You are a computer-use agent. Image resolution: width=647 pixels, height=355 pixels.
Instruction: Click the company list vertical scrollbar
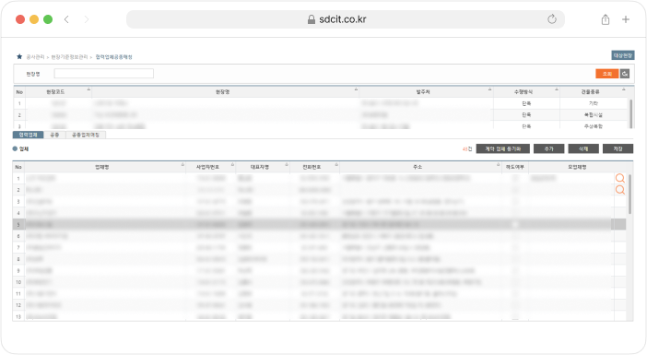(629, 194)
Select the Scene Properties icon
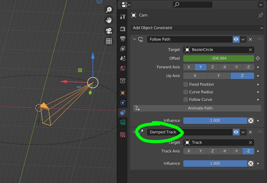Screen dimensions: 267x183 pos(122,58)
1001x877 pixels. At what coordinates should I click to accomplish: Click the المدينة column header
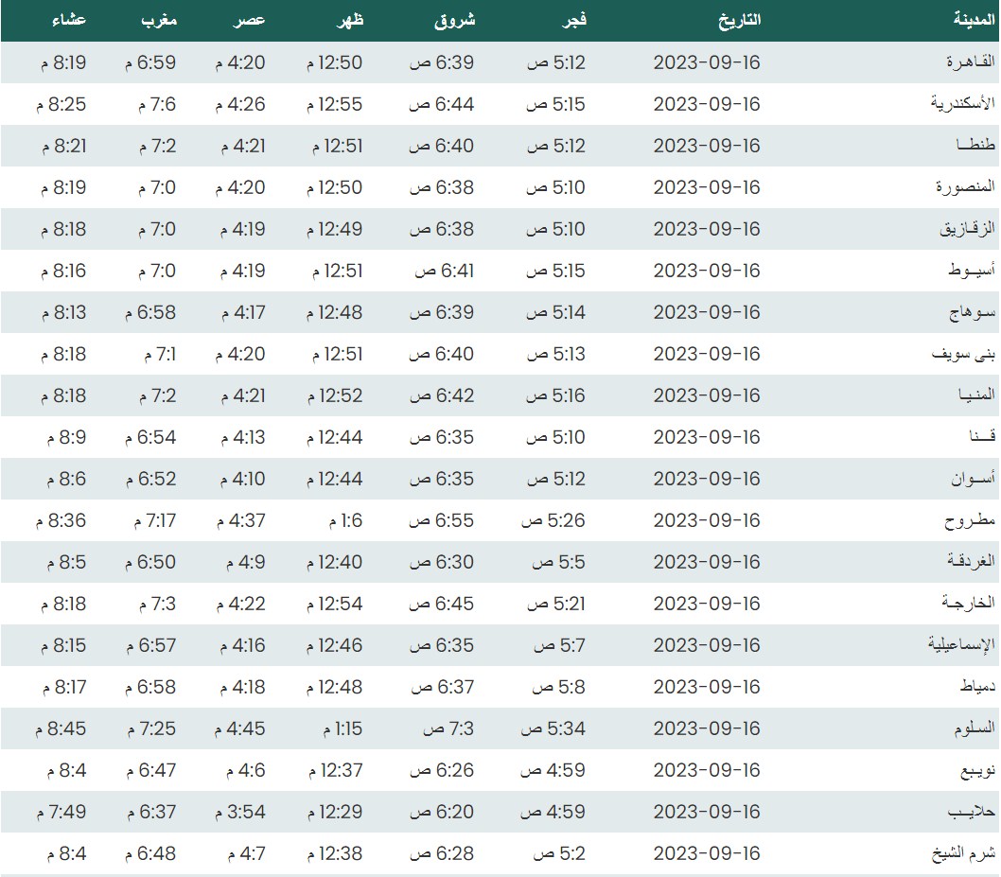tap(974, 19)
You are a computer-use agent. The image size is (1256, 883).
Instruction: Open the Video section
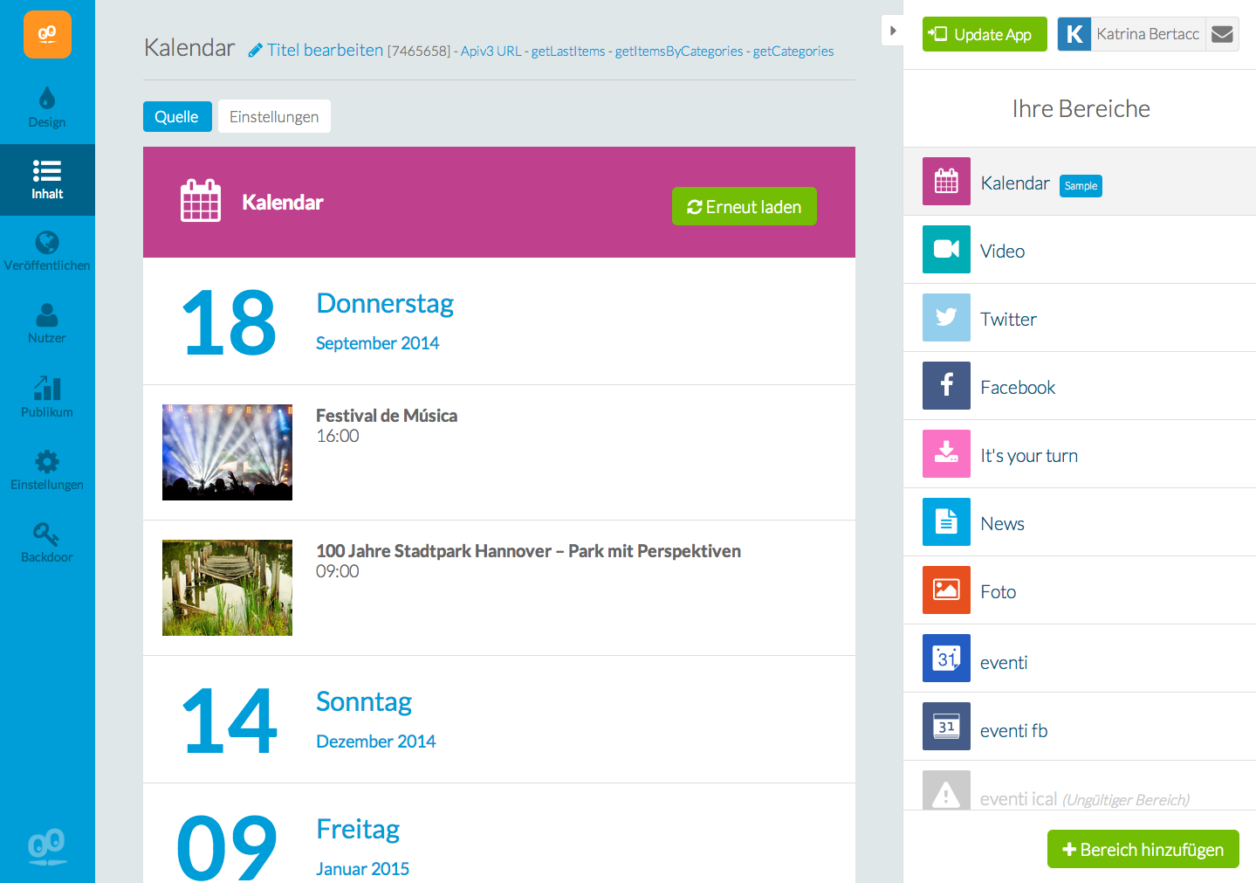click(x=1002, y=252)
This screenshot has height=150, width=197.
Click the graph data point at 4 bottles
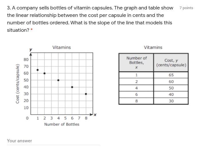tap(58, 80)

TRY IT = Output the complete listing exactly as it appears, except for the images.

TASK ANSWER =
You are a computer-use agent. Image resolution: width=647 pixels, height=355 pixels.
Instruction: Click the company list vertical scrollbar
(629, 194)
Select the Scene Properties icon
Screen dimensions: 267x183 pos(122,58)
1001x877 pixels. At what coordinates should I click to accomplish: Click the المدينة column header
tap(974, 19)
You are a computer-use agent. The image size is (1256, 883).
Instruction: Open the Video section
click(x=1002, y=252)
This screenshot has height=150, width=197.
Click the graph data point at 4 bottles
tap(58, 80)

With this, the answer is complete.